Records from a dataset:
────────────────────────────────────────

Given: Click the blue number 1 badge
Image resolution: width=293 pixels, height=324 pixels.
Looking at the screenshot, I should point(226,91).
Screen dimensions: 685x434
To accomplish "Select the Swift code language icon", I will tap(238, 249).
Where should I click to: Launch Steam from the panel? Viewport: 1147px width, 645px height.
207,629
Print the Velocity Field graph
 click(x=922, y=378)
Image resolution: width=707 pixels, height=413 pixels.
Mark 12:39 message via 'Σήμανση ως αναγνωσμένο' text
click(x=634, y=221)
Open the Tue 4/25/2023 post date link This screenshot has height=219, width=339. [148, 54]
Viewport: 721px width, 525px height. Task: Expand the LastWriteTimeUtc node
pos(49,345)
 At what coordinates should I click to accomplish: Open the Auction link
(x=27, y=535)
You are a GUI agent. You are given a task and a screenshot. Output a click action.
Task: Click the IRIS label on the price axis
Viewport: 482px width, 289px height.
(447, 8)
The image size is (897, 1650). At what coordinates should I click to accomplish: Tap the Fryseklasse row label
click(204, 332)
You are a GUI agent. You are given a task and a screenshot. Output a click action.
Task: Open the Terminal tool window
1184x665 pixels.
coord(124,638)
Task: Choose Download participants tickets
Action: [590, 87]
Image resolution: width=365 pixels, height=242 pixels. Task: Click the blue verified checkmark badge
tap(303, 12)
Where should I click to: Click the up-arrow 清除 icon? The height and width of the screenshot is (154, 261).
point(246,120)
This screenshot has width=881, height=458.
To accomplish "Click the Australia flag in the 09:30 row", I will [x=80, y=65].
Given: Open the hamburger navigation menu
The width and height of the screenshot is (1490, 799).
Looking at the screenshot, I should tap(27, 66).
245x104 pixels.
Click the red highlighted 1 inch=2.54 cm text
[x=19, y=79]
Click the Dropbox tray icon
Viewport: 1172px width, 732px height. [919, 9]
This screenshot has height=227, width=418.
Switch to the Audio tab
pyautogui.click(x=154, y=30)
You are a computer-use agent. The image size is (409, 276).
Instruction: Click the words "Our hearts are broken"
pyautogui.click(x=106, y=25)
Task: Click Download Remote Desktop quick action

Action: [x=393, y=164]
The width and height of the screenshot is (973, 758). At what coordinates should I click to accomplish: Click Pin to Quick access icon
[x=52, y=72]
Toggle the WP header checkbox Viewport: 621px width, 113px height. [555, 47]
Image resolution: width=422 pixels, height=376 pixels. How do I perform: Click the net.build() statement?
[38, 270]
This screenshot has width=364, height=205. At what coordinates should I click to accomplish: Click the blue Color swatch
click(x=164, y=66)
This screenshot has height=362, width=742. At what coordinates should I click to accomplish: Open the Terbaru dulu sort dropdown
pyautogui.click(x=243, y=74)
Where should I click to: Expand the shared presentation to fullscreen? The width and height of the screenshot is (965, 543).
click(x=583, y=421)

────────────────────────────────────────

■ TASK BRIEF
Give back each record exactly, from the first line through the last.

■ EXERCISE ANSWER
Given: Click the blue number 1 badge
Image resolution: width=293 pixels, height=324 pixels.
Looking at the screenshot, I should point(226,91).
Screen dimensions: 685x434
To accomplish "Select the Swift code language icon", I will tap(238, 249).
Where should I click to: Launch Steam from the panel? Viewport: 1147px width, 645px height.
207,629
Print the Velocity Field graph
 click(x=922, y=378)
Image resolution: width=707 pixels, height=413 pixels.
Mark 12:39 message via 'Σήμανση ως αναγνωσμένο' text
click(x=634, y=221)
Open the Tue 4/25/2023 post date link This screenshot has height=219, width=339. [148, 54]
Viewport: 721px width, 525px height. Task: Expand the LastWriteTimeUtc node
pos(49,345)
 At what coordinates should I click to accomplish: Open the Auction link
(x=27, y=535)
You are a GUI agent. You are given a task and a screenshot. Output a click action.
Task: Click the IRIS label on the price axis
Viewport: 482px width, 289px height.
(447, 8)
The image size is (897, 1650). At what coordinates should I click to accomplish: Tap the Fryseklasse row label
click(204, 332)
You are a GUI agent. You are given a task and a screenshot. Output a click action.
Task: Open the Terminal tool window
1184x665 pixels.
coord(124,638)
Task: Choose Download participants tickets
Action: [590, 87]
Image resolution: width=365 pixels, height=242 pixels. Task: Click the blue verified checkmark badge
tap(303, 12)
Where should I click to: Click the up-arrow 清除 icon? The height and width of the screenshot is (154, 261).
point(246,120)
This screenshot has width=881, height=458.
To accomplish "Click the Australia flag in the 09:30 row", I will [x=80, y=65].
Given: Open the hamburger navigation menu
The width and height of the screenshot is (1490, 799).
Looking at the screenshot, I should tap(27, 66).
245x104 pixels.
Click the red highlighted 1 inch=2.54 cm text
[x=19, y=79]
Click the Dropbox tray icon
Viewport: 1172px width, 732px height. [919, 9]
This screenshot has height=227, width=418.
Switch to the Audio tab
pyautogui.click(x=154, y=30)
You are a computer-use agent. The image size is (409, 276).
Instruction: Click the words "Our hearts are broken"
pyautogui.click(x=106, y=25)
Task: Click Download Remote Desktop quick action

Action: [x=393, y=164]
The width and height of the screenshot is (973, 758). At what coordinates should I click to accomplish: Click Pin to Quick access icon
[x=52, y=72]
Toggle the WP header checkbox Viewport: 621px width, 113px height. [555, 47]
Image resolution: width=422 pixels, height=376 pixels. How do I perform: Click the net.build() statement?
[38, 270]
This screenshot has width=364, height=205. At what coordinates should I click to accomplish: Click the blue Color swatch
click(x=164, y=66)
This screenshot has height=362, width=742. At what coordinates should I click to accomplish: Open the Terbaru dulu sort dropdown
pyautogui.click(x=243, y=74)
Where should I click to: Expand the shared presentation to fullscreen? The width and height of the screenshot is (965, 543).
click(x=583, y=421)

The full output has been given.